(Records on locating words and elements)
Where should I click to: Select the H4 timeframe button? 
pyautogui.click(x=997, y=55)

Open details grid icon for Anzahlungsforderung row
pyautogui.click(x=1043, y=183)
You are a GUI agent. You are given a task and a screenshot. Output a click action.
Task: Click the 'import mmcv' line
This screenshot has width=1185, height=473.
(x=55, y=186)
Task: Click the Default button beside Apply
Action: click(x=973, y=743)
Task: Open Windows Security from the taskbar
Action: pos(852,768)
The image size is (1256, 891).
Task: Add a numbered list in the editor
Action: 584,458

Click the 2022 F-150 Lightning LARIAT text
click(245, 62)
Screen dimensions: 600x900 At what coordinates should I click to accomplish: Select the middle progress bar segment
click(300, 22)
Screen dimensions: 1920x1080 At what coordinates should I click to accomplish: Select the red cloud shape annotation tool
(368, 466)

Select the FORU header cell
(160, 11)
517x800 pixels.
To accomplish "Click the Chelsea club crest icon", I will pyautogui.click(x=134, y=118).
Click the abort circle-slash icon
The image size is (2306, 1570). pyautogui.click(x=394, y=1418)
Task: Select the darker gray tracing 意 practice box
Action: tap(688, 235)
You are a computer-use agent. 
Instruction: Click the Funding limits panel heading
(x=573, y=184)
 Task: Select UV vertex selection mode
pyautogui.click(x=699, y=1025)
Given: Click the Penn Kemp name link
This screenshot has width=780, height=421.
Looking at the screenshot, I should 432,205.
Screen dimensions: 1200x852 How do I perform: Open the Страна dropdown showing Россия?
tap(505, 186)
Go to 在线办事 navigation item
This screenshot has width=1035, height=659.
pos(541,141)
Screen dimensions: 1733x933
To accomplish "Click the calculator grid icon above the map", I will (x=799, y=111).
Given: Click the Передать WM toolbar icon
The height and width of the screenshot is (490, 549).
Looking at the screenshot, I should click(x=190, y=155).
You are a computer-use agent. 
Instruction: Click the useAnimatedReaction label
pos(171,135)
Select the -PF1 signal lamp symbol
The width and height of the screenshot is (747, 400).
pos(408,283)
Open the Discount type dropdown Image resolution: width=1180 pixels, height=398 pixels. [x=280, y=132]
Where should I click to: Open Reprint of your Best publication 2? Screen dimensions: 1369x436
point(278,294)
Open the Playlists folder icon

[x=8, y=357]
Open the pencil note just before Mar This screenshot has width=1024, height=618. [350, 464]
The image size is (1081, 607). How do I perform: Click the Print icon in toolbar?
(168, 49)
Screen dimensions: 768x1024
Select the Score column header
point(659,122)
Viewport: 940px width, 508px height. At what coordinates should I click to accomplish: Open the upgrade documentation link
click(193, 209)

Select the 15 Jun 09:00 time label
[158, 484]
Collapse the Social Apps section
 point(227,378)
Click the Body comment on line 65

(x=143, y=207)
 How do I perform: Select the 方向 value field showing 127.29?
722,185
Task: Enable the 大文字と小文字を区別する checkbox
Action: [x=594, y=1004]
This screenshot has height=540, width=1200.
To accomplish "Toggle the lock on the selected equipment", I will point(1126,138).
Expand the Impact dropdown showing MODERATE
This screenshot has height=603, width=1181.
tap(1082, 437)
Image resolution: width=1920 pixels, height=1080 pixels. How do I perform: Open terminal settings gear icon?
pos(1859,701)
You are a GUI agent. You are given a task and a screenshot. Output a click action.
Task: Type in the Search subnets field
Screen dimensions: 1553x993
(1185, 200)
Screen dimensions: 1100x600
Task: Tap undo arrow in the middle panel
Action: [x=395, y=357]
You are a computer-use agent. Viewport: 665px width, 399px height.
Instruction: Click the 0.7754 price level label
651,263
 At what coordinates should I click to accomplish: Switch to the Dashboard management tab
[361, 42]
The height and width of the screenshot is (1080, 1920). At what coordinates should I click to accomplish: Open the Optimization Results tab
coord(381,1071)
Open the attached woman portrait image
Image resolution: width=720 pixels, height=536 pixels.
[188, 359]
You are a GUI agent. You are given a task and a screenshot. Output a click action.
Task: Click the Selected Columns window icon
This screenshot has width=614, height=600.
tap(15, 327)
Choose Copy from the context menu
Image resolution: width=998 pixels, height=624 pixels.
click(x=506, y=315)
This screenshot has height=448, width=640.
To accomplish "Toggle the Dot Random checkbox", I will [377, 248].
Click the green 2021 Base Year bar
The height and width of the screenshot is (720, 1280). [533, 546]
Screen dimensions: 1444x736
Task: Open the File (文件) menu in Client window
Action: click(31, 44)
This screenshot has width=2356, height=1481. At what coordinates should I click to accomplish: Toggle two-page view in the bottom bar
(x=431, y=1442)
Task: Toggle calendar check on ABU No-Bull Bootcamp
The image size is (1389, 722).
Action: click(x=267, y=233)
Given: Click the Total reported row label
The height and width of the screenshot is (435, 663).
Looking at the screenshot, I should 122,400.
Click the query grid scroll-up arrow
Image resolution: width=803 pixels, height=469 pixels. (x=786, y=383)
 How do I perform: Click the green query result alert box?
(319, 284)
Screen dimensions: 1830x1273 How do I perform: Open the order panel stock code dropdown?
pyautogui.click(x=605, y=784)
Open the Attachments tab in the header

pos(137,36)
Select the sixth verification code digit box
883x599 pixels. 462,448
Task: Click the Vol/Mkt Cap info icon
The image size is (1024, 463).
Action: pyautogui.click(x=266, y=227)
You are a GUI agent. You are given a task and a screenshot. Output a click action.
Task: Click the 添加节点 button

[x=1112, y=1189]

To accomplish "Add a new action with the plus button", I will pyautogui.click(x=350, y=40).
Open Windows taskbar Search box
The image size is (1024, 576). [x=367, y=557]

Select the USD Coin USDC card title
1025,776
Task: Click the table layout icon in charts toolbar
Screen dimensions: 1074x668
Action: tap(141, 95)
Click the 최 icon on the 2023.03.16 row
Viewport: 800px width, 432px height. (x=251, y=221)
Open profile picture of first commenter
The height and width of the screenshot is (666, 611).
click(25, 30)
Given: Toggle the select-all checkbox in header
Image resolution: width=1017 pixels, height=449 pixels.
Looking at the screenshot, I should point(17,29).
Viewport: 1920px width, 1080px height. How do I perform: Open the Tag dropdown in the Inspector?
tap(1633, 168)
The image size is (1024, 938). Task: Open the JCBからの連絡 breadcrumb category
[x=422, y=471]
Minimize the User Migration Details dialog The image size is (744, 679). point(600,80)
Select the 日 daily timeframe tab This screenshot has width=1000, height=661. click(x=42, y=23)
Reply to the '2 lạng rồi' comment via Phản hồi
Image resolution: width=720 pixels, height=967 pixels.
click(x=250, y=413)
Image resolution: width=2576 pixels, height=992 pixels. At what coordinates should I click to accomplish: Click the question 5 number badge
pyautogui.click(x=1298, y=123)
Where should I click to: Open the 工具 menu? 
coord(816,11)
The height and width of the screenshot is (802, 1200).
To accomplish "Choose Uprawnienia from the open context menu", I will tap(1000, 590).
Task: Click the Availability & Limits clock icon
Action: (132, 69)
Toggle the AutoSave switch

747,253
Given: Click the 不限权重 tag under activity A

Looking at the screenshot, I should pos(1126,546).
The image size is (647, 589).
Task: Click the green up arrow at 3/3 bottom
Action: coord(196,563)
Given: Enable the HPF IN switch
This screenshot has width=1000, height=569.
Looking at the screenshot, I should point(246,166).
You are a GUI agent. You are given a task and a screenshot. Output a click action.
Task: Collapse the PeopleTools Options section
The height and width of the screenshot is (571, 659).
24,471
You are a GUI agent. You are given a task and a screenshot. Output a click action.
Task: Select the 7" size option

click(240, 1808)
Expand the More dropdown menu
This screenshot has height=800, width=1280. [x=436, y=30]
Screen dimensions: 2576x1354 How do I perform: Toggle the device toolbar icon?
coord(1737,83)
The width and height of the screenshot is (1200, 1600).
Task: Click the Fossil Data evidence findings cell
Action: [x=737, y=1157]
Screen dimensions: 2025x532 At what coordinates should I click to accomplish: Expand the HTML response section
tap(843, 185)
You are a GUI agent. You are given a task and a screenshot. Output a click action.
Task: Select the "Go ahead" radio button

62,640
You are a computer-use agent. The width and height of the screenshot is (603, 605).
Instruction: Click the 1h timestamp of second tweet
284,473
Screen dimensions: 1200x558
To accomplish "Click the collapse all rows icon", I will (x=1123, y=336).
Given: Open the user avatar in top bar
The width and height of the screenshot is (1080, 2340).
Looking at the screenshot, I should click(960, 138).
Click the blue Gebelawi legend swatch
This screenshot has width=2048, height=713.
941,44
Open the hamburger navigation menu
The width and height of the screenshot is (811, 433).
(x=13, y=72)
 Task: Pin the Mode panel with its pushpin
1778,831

**What is needed:**
Please pull out every line of the records above that contains the word "toolbar", matching case exactly, and copy those lines unchanged.

**Response below:**
Given: Click the Передать WM toolbar icon
The image size is (1081, 607). How do I perform: Click the Print icon in toolbar?
Task: Click the table layout icon in charts toolbar
Screen dimensions: 2576x1354 How do I perform: Toggle the device toolbar icon?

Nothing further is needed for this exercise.